Last June we reported that according to the Institute of International Finance – perhaps best known for its periodic and concerning reports summarizing global leverage statistics – as of the end of 2016, in a period of so-called “coordinated growth”, global debt hit a new all time high of $217 trillion, over 327% of global GDP, and up $50 trillion over the past decade.
Six months later, on January 4, 2018, the IIF has released its latest global debt analysis, which reported that global debt rose to a record $233 trillion at the end of Q3 of 2017 between $63Tn in government, $58Tn in financial, $68TN in non-financial and $44Tn in household sectors, an total increase of $16 trillion increase in just 9 months.
According to the IIF, private non-financial sector debt hit all-time highs in Canada, France, Hong Kong, South Korea, Switzerland and Turkey.

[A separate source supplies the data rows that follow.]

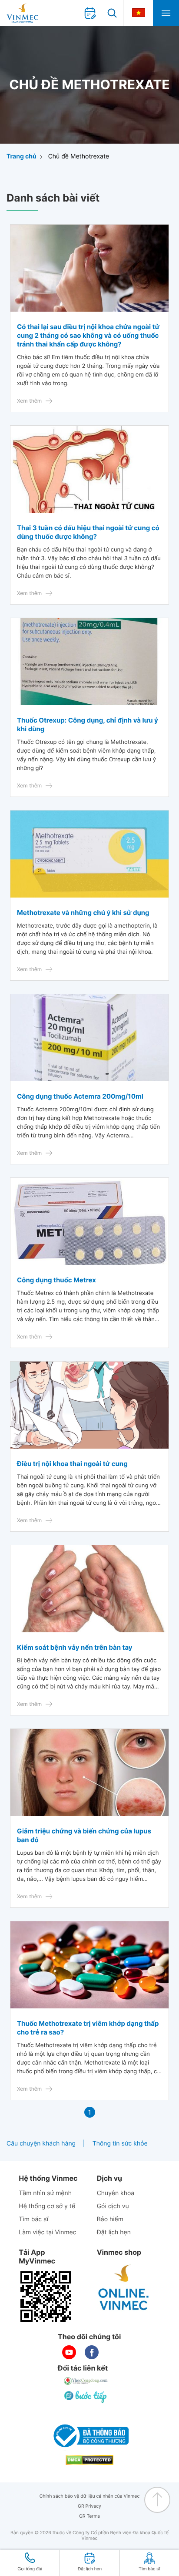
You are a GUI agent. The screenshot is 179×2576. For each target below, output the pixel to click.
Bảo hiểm (110, 2219)
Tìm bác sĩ (33, 2219)
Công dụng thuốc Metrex (56, 1280)
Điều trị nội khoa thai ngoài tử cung (72, 1464)
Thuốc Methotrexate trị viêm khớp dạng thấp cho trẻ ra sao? (88, 2027)
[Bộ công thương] (89, 2436)
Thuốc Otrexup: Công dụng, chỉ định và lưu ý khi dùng (87, 724)
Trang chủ (21, 156)
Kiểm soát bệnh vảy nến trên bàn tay (75, 1647)
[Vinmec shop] (124, 2288)
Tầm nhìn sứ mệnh (45, 2193)
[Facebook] (92, 2352)
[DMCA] (89, 2460)
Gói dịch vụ (113, 2206)
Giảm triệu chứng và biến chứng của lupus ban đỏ (84, 1835)
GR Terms (89, 2516)
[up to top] (157, 2500)
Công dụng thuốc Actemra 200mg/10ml (80, 1096)
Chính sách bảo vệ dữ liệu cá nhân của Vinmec (90, 2496)
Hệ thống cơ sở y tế (47, 2206)
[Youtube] (69, 2352)
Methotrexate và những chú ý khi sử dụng (83, 912)
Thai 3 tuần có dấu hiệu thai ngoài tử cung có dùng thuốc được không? (88, 532)
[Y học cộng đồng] (86, 2381)
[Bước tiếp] (86, 2397)
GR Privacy (89, 2506)
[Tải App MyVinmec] (46, 2297)
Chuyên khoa (116, 2193)
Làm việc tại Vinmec (47, 2232)
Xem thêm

And yet, largely as a result of the ongoing Chinese crackdown on shadow banking, even as global debt rose to new record highs, the ratio of debt-to-GDP fell for the fourth consecutive quarter as economic growth accelerated. The ratio is now around 318%, nearly 10% below the high set in the first quarter of 2017.

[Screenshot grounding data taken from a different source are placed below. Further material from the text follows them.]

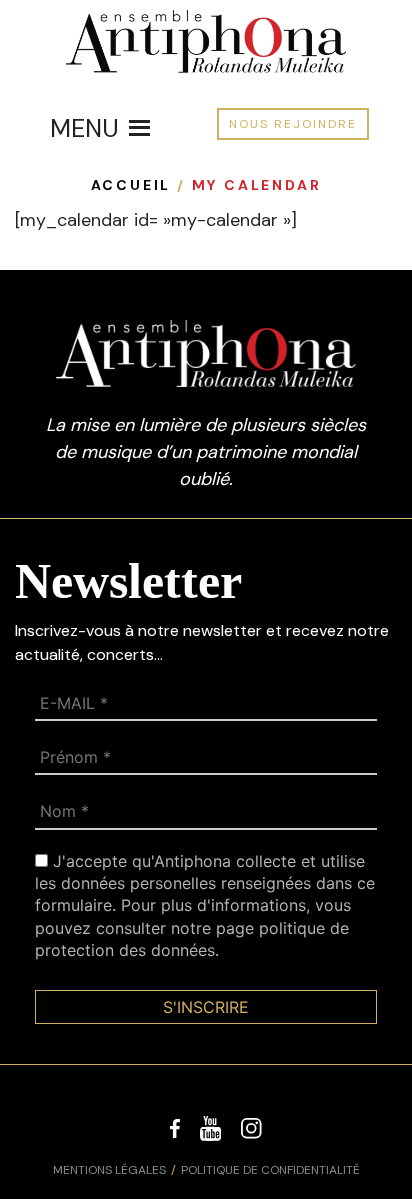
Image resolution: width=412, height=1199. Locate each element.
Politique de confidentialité (270, 1170)
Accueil (131, 185)
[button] (84, 128)
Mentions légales (109, 1170)
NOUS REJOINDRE (293, 124)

In the annual report, the IIF notes that “a combination of factors including synchronized above-potential global growth, rising inflation (China, Turkey), and efforts to prevent a destabilizing build-up of debt (China, Canada) have all contributed to the decline.”
Still, while global GDP has enjoyed a period of accelerating growth, this may soon come to an end even as debt levels continue to rise. Meanwhile, the debt pile could act as a brake on central banks trying to raise interest rates, given worries about the debt servicing capacity of highly indebted firms and government, the IIF analysts wrote.
And speaking of rates in 2018, the IIF pointed out that after several years of forecasters reducing their year-end rate predictions, 2018 is the first year in many when “for a change” forecasters are predicting a rebound in interest rates. Maybe this is the one year when “experts” will finally be right when it comes to interest rates.